**TO DO:** Carry on the forum thread about a rabbit's overgrown nails from the point where its final post ends.

**EXCERPT TO READ:**
********

# Overgrown nails



## CrazyB (Jul 6, 2018)

Hello folks! This is frankly embarrassing to post about and sad as well, I feel like such a bad bunny owner, but here goes.. 
My little buddy has very overgrown nails. It's a situation I've been trying to address for awhile now. 
Ive been trying to trim the nails I can, but I'm always scared of cutting too far, as I've heard that the quick grows if the nails are overgrown. 
He also has dark nails, so I can't really tell. And he does NOT like being handled. 
I'm also scared of hurting him overall or getting bitten as he has a short temper now and then. I've tried the towel method, but he is far off before anything gets wrapped around anyone. 
We are taking him to the vet to have his ears cleaned & checked. I was wondering if vets also clip nails? And if they in that case could clip them all the way down to where they're supposed to be? Also if you have any tips or tricks of cutting dark nails on a bunny that doesn't like being handled and might or might not bite you, I would really, really, really, really appreciate it!


----------



## Popsicles (Jul 6, 2018)

Hi, yes Vets certainly will cut nails for you! They won’t be able to cut the whole length off as when the nail grows the quick (which is the fleshy bit inside that bleeds) grows with it, so it will need to be cut, let the quick recede, then cut again in a few weeks. 
With a bunny who hates being handled, practice handling all the time, even if it’s just to be held for 10 seconds then put down again. I give my rabbit a treat after being held so she knows if she behaves she gets a treat at the end. Don’t only pick up to clip nails as that is a stressful situation so they will definitely run If they know it’s coming. How much time do you spend with your rabbit? Try and spend some time together gaining his trust by not picking him up, letting him come to you and offering treats etc. Don’t just pick him up every time you see him as he will associate you touching him with a bad experience. Same goes with the towel - if he knows the towel is going to be used to wrap him up he will run! Keep the towel in his general environment and let him feel comfortable with it being around before trying to wrap again.

********

**DATASET EXTRACT:**
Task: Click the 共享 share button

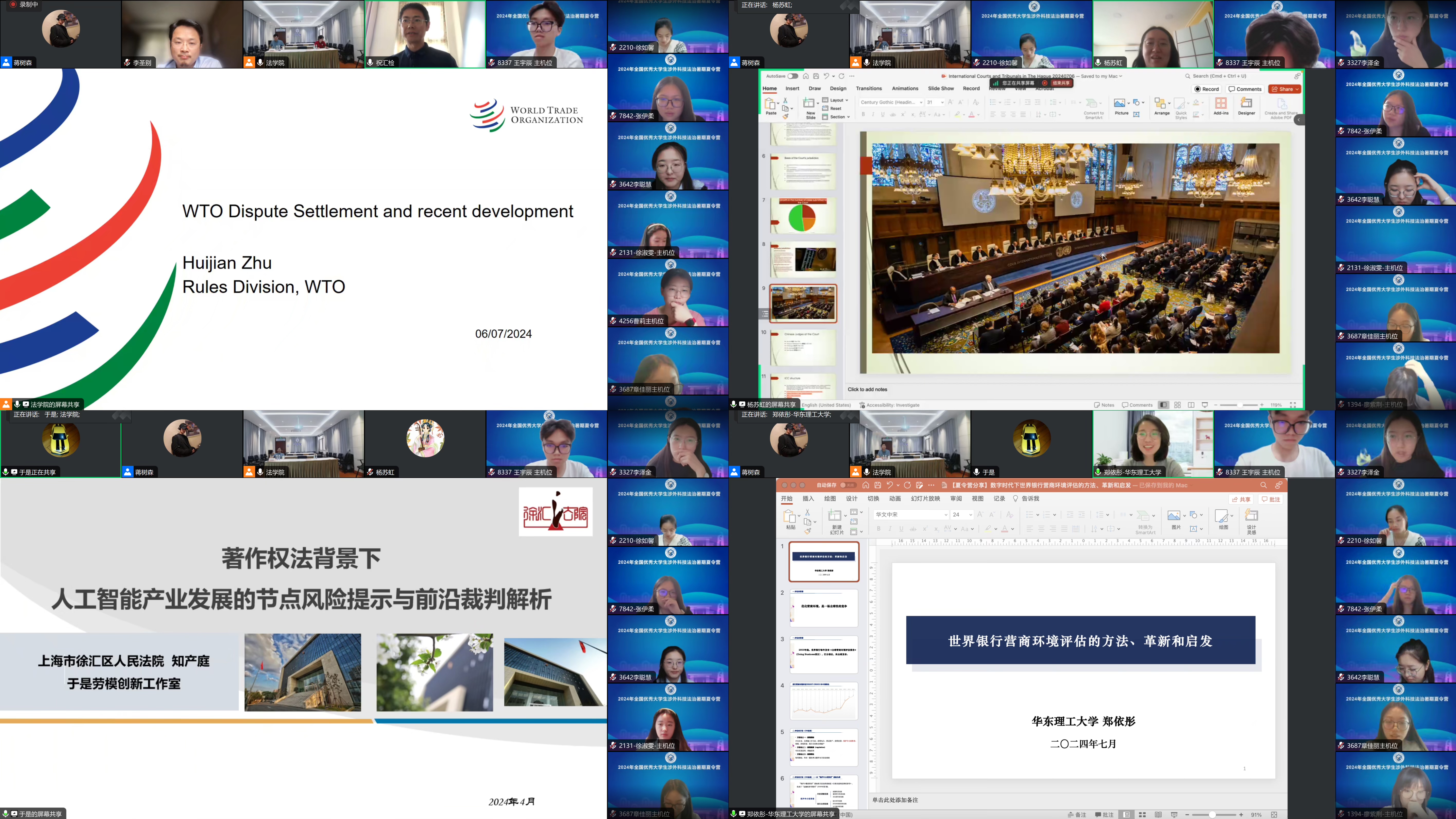Action: [x=1241, y=499]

********

**ANSWER BELOW:**
I personally choose to hold my rabbit against my chest, with her bottom on my lap and front legs held. She is very fluffy so I use a piece of lacy material to poke the nails through so this holds the extra fur out the way. She is also black, so if I am really struggling I ask someone else to shine a torch under the nail for me - this will illuminate the quick for you. 
This clip is also great, as are most of their bunny videos! 



Sorry if I have forgotten to mention anything! I know how you feel I find nail clipping very stressful as I know my bun does! Good luck!


----------



## CrazyB (Jul 7, 2018)

Hello! Thank you so much for answering! I spend a good amount of time with my bun, often he just comes to me and I cuddle him, or I would sit down next to him myself and just be there with him. I've successfully managed to hold my bunny once - with a towel - a very long time ago. It wasn't to cut his nails and we gave him a treat afterwards. Also he does not like being touched on his bum or tummy or sides.. he will run or in worse case even snap at you, so I'm not entirely sure how to pick him up, cause I'm scared for both him (I don't want to hurt him if he squirms or something) and myself & I have a feeling that my insecurity about it makes the situation worse as well..

Anywho.. we will ask the vet to show how to handle him better and have his nails cut as much as they can I suppose, but will also keep trying to get him more accepting of being handled and touched.


----------



## Popsicles (Jul 7, 2018)

Yes definitely ask the vet for advice, that’s what they are there for  and it can just be slow progress of gradually stroking him on bits he doesn’t like touched and getting him used to it, etc.. you’ll get there!


----------



## CrazyB (Jul 7, 2018)

Hope so!! Thank you so much!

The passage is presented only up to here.